Zur Vorbereitung auf einen gemütlichen Freitag Abend hat sich in mein Kopf eine nette Idee gebildet: Ein paar gefüllte Crêpes, vielleicht gefüllt mit Eis, wären doch gut geeignet als Nachtisch zur obligatischen Pasta.
Gedacht, getan. Die Zutaten waren schnell eingekauft und noch viel schneller zusammengerührt. Werfen wir aber zuerst mal einen Blick auf die Einkaufliste:
125g Mehl
250ml Vollmilch
2 Eier
etwas Salz
25g Butter
etwas Amaretto
Puderzucker
Wie man unschwer erkennen kann, ist dieser Teig eher süß. Für salzige Füllungen sollten die letzten drei Zutaten ersetzt werden durch:
15-20g Pflanzenöl
etwas Weißwein
Schmeckt besser, finde ich.
Das Mehl, das Salz und die Eier werden zuerst grob vermischt. Danach wird die Milch hinzugegeben. Dann das ganze gut durchrühren, vorzugsweise mit dem Handrührgerät. Als nächstes wird dann das Fett hinzugefügt, also Butter oder Öl. Nochmal gut durchmischen. Danach ungefähr eine halbe Stunde stehen lassen. Ganz am Schluss kann dann noch das alkoholische Gebräu dazugeschüttet werden.

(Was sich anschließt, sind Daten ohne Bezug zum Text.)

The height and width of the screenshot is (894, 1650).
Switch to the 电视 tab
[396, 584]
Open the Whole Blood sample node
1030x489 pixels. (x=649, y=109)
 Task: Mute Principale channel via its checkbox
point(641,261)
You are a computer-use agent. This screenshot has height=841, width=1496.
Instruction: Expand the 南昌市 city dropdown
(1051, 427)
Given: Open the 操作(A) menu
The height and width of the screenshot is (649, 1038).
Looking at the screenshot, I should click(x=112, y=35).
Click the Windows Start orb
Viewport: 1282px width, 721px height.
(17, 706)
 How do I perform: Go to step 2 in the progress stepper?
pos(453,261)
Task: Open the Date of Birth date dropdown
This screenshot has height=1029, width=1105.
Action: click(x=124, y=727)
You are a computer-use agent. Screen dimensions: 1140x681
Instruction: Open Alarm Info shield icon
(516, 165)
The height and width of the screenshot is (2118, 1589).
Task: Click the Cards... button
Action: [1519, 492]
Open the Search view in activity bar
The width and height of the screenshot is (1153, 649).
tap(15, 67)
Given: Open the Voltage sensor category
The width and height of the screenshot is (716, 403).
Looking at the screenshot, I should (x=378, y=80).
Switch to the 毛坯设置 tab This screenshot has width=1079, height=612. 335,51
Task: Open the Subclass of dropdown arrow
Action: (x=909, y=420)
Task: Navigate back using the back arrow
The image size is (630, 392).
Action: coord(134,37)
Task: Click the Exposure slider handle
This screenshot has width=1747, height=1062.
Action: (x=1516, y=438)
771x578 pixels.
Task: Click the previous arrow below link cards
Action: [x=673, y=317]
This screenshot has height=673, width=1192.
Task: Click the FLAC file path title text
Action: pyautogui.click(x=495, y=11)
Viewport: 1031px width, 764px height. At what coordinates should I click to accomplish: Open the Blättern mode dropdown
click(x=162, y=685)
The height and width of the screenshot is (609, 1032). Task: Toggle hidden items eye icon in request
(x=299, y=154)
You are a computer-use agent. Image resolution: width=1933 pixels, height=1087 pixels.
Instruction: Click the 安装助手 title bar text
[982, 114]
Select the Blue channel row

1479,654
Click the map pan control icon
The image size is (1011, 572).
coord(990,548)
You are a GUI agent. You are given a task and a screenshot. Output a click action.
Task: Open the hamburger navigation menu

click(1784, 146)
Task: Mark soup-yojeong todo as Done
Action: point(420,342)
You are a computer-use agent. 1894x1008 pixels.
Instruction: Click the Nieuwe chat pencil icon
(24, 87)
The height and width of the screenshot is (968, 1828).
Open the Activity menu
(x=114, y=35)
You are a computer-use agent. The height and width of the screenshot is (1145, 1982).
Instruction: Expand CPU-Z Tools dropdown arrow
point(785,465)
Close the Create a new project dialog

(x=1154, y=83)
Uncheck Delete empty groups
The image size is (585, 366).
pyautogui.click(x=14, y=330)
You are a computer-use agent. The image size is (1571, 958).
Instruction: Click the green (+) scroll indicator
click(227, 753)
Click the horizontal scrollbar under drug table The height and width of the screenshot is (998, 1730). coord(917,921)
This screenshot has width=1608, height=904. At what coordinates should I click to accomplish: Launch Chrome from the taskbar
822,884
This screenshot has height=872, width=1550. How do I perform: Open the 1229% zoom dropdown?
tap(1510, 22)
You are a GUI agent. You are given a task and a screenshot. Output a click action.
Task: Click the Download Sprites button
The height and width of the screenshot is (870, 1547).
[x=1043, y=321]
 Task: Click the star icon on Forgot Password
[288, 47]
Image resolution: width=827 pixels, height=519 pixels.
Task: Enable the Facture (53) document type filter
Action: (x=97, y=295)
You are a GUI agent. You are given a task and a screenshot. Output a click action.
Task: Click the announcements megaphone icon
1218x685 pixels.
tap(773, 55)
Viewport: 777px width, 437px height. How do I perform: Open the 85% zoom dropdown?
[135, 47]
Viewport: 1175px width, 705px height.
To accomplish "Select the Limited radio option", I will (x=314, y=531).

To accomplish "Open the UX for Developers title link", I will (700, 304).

Damit die Crêpes nachher eine etwas festere Konsistenz bekommen, sollten sie irgendwie ausgebacken werden (soll heißen: den flüssigen Teig nicht trinken, schmeckt nicht so toll). Dazu wird eine Pfanne (oder so ein Crêpes-Back-Ding) vorgewärmt, etwas Teig darauf verteilt und solange backen, bis der Crêpes fertig ist :)
Die Füllung ist dann das größte Problem, da es hier mannigfaltige Variationen gibt. Ich werde daher hier nicht weiter darauf eingehen. Was sich aber als sehr interessant herausgestellt hat ist folgendes Vorgehen: Etwas Eis auf den Crêpes verteilen, solange sie noch in der Pfanne sind. Noch etwas braten lassen, herausnehmen, zusammenrollen, futtern. VORSICHT: aussen heiß, innen kalt :)
Vielleicht kommt irgendwann auch noch ein Bild zu dem Rezept, hab’ leider noch keines gemacht.